[START OF EXCERPTED RECORDS]

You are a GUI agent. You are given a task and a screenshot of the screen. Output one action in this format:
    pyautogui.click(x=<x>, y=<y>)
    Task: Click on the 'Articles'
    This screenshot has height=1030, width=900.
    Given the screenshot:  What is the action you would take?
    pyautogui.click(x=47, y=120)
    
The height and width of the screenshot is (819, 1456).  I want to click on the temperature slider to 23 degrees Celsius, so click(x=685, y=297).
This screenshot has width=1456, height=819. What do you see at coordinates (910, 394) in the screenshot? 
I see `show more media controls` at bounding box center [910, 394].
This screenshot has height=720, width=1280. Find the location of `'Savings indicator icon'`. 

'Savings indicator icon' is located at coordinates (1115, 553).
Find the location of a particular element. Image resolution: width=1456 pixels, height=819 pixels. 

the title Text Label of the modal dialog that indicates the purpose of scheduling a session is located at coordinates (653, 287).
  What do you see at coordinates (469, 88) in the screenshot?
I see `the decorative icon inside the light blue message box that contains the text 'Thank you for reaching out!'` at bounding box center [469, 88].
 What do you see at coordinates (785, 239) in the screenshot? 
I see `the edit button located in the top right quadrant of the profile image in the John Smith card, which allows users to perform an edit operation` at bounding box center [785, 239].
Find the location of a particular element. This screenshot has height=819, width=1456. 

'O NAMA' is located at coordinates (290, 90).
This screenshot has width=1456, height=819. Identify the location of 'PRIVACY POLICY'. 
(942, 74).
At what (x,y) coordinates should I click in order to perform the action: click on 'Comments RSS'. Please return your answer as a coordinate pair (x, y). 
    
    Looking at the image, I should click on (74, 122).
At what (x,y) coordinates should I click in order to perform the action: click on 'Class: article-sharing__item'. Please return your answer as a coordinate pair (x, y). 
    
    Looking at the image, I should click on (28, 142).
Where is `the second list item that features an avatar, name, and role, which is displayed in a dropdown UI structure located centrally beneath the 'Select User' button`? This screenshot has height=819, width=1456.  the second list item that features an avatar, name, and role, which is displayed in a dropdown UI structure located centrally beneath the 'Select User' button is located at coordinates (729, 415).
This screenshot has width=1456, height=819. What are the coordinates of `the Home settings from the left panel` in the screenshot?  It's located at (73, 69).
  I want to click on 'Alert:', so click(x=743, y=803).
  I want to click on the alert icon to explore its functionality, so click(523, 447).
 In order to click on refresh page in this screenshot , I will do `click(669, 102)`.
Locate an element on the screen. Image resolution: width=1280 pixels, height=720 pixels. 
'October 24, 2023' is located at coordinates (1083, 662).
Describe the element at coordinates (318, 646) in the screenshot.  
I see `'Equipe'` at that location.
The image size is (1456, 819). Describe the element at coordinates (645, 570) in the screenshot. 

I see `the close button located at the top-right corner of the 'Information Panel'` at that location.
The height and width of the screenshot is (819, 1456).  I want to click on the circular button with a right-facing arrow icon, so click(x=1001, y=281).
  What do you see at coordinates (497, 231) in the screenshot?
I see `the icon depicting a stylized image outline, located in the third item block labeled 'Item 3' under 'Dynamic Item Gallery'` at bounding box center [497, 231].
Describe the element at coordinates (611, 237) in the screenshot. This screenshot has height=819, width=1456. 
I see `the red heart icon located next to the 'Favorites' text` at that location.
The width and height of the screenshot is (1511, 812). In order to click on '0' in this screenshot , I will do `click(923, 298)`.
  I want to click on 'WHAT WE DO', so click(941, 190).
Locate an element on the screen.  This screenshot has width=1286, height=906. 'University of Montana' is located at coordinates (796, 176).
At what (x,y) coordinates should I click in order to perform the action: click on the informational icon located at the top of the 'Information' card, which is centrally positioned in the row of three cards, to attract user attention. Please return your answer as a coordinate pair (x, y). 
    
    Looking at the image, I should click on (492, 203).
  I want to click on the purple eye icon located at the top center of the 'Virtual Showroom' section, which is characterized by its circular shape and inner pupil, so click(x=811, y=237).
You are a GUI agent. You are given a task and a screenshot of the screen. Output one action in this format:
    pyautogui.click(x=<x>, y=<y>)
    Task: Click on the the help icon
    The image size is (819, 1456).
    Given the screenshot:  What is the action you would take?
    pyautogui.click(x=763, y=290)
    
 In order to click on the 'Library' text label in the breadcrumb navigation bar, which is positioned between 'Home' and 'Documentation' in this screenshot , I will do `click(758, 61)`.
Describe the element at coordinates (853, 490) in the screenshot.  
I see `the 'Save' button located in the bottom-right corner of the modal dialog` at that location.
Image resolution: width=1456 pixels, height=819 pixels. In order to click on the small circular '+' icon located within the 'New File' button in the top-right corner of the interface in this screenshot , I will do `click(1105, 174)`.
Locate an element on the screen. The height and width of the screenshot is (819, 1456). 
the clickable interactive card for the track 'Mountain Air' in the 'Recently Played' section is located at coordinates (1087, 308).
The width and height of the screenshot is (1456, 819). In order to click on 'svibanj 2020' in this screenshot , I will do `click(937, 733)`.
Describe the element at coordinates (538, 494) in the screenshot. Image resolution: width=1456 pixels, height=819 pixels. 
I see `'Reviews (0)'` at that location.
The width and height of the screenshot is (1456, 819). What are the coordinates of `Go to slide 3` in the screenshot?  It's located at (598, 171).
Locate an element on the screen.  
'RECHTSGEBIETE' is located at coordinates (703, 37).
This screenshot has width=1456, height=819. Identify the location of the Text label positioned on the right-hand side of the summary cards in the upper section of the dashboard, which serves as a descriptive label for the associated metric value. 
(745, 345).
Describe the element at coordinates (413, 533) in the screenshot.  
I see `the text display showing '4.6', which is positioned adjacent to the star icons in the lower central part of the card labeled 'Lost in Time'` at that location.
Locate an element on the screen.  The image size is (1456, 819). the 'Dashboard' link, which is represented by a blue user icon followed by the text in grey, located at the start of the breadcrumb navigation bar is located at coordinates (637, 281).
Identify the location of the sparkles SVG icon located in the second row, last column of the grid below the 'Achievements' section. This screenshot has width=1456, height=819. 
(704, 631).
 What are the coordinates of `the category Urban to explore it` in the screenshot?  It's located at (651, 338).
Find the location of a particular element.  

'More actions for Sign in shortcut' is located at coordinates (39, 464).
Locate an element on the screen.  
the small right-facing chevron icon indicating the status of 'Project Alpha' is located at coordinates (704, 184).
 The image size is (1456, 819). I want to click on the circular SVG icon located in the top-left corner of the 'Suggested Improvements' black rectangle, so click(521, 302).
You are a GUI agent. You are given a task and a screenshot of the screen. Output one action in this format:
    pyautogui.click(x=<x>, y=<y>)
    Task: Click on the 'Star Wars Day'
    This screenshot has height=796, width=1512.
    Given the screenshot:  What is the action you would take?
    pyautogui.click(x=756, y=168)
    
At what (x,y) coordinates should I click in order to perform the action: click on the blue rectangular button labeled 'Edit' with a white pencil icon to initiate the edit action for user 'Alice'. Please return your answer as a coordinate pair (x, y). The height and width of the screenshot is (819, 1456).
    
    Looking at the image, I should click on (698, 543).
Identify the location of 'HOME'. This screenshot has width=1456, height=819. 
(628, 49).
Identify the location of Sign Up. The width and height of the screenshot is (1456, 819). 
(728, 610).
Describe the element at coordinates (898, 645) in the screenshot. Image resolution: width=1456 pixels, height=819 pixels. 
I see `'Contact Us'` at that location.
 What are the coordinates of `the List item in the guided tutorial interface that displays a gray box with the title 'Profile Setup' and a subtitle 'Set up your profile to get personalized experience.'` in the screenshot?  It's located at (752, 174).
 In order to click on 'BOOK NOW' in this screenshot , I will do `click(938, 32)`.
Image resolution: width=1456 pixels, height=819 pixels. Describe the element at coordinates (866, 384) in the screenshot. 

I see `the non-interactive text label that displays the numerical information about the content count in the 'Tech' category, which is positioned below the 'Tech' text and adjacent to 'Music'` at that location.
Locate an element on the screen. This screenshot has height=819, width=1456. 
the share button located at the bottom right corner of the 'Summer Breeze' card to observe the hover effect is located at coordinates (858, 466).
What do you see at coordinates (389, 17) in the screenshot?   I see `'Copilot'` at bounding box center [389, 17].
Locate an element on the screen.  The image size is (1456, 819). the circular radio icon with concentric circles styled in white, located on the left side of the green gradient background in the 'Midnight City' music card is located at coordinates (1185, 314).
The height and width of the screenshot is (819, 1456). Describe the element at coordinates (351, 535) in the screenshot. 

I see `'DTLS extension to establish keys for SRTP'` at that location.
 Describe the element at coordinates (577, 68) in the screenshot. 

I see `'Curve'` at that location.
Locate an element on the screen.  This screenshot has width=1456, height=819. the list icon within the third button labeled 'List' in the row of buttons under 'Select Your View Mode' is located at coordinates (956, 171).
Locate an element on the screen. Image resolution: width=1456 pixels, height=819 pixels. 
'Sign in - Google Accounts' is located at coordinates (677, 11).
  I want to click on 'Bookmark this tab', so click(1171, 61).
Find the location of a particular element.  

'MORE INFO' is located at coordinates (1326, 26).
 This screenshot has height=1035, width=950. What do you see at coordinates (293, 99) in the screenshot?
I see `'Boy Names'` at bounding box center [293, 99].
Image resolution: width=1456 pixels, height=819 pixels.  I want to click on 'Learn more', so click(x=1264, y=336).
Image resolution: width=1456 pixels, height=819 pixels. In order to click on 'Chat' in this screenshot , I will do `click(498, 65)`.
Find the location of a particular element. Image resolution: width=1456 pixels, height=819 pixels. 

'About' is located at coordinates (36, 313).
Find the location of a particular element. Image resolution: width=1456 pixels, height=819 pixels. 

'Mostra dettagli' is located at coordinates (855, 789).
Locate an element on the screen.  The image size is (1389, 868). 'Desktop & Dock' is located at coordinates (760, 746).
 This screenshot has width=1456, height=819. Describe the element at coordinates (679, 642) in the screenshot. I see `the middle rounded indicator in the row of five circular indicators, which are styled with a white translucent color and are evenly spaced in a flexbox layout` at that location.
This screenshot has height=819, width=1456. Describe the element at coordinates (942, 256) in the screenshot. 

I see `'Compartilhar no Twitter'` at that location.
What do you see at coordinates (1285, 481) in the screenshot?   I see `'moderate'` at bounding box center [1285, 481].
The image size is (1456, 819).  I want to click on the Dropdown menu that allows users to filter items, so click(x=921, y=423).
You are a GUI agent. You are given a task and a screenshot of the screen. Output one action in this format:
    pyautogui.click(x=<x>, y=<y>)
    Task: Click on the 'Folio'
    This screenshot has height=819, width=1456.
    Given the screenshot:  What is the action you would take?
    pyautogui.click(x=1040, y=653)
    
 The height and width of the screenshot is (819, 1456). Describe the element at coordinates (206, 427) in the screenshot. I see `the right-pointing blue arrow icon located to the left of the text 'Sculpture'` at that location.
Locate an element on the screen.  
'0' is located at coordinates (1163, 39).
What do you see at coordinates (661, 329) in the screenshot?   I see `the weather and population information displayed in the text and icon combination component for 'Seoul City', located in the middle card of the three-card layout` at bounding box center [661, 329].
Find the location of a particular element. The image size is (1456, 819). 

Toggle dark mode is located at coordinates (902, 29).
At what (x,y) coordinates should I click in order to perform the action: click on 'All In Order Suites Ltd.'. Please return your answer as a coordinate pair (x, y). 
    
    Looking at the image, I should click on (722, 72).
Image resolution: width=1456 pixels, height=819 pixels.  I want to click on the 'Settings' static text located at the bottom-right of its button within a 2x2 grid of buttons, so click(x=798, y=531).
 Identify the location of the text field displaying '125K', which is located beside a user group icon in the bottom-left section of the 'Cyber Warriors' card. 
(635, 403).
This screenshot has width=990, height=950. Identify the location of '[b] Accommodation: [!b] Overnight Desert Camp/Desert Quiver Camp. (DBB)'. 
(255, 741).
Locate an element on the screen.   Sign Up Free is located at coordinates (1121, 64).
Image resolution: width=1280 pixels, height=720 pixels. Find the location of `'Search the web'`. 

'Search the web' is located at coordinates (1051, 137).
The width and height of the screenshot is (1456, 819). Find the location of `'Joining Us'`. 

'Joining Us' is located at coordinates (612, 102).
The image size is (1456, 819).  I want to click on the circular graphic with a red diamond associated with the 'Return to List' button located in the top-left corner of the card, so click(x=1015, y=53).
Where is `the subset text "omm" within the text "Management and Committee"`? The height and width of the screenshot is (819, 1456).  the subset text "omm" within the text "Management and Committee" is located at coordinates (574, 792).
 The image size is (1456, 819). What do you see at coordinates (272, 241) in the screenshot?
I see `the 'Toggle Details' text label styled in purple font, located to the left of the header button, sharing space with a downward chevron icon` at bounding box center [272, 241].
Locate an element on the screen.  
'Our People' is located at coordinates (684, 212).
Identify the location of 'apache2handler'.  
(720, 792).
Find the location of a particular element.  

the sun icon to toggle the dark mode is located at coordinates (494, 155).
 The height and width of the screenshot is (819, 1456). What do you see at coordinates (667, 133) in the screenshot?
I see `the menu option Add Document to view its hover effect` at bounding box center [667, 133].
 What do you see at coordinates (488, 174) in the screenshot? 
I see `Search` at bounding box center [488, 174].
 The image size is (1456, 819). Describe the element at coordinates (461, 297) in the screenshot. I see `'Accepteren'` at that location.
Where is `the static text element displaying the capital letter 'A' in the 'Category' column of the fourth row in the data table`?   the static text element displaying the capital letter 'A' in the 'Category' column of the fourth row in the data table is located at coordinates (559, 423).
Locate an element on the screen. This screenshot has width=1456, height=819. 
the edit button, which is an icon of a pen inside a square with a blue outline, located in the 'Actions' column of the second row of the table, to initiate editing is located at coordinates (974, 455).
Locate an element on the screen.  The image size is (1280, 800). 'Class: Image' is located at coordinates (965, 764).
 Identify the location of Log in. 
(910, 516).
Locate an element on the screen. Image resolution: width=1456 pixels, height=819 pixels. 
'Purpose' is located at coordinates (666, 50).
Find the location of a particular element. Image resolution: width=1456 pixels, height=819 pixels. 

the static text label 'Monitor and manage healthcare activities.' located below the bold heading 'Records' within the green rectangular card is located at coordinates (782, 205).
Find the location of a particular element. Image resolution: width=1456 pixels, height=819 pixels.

[END OF EXCERPTED RECORDS]

**GIVEN TASK:**
Copy out the listing above word for word, from the line containing "This screenshot has height=720, width=1280." through the line containing "center [469, 88].", both of those lines included.

**EXPECTED ANSWER:**
This screenshot has height=720, width=1280. Find the location of `'Savings indicator icon'`. 

'Savings indicator icon' is located at coordinates (1115, 553).
Find the location of a particular element. Image resolution: width=1456 pixels, height=819 pixels. 

the title Text Label of the modal dialog that indicates the purpose of scheduling a session is located at coordinates (653, 287).
  What do you see at coordinates (469, 88) in the screenshot?
I see `the decorative icon inside the light blue message box that contains the text 'Thank you for reaching out!'` at bounding box center [469, 88].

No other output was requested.